You know, I've been reading this alternative internet blog scene for a few weeks now and I'm sorry to say that all the posters here are human filth, wasters drifting in a sea of intellectual sewage. All of you, scum. I'll bet not a single one of you would pay a penny for a piece of copyrighted scholarship ... or a dodgy home produced DVD boxset with me talking utter baloney for 459 hours... it figures.

Stop wasting my time, I have better things to do. The Rapture is but days away and i'm coming up so you better get this party started. Losers.
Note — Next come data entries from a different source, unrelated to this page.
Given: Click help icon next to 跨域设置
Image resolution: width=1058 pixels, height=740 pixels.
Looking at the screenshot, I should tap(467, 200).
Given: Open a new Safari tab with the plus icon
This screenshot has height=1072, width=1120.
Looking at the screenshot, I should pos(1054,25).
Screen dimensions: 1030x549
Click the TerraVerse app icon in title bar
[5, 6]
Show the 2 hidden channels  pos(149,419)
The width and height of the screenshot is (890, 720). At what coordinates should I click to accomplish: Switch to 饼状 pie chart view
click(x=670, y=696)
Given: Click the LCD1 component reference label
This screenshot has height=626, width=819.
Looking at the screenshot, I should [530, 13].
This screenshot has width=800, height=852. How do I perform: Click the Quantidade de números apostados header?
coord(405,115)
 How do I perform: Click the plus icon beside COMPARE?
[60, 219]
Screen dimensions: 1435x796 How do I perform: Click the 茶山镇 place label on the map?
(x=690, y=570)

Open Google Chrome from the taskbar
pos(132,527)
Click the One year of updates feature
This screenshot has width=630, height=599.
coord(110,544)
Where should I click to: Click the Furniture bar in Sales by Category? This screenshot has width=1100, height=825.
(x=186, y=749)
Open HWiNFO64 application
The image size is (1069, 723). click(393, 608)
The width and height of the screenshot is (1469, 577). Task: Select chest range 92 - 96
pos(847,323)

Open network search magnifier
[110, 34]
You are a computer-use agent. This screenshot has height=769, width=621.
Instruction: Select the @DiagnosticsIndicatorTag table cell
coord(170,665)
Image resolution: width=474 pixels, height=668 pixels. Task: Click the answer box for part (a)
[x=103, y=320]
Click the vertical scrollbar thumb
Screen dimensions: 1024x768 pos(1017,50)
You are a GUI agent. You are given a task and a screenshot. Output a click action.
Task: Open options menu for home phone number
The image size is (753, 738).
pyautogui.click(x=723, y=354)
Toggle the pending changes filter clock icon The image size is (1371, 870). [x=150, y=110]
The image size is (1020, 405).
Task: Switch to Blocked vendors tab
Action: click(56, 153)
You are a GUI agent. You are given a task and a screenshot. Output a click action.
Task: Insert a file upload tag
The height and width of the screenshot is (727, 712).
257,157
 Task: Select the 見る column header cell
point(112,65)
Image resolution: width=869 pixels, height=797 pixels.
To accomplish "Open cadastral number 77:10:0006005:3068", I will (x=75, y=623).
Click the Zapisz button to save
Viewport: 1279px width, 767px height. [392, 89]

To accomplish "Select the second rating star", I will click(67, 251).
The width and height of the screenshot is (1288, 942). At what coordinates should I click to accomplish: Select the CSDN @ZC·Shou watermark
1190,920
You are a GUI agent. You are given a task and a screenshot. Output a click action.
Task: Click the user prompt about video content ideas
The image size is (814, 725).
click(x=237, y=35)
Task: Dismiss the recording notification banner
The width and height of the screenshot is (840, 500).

'vindaloo', 'Shiva', 'gippo', '459', and 'DVD' are all copyright Mtsar.

Wednesday, 27 August 2008

Mtsar Does Travolta - Exclusive!

Forget about dancing with the stars ... those losers refused to have the man on the show - they knew I'd dance them into the new age. How the fuck they can have one legged gippo Heather Mills (I'd still bang her disabled ass) on there but not a half brown renowned fictional scholar with riverdance in his genes... I dont know - though I suspect this has something to do with the symbolism in the CBS logo.

I have been a life long fan of dance, especially the Riverdance - watching all those Paddy broads in spandex lifting their leggies up.. phew... it takes a lot of rapture juice to keep old paddy in his pouch watching that stuff. Equally, nothing did it for me more growing up on the streets of East Belfast than watching that poofter Travolta showing the world how to dance like a beast of a man.

So, myself and Jordan knocked up a great one hour feature-ette in which the man runs down through the whole Saturday Night Fever routine in my brilliant white Atlantean suit. There are extras too - including a Mtsar approved naked yoga dance instructional video - great for the maidens out there who want to learn to bend into sexual brilliance. And directors commentary by Jordan Maxwell in which he extends the visual dance to incorporate the symbolism of the dance moves and how it relates to the fictional pie in his mind.

This DVD is available for the limited special offer of $3 when purchased with my full Origins and Oracles 679 DVD set, (coming soon in Blu-Ray).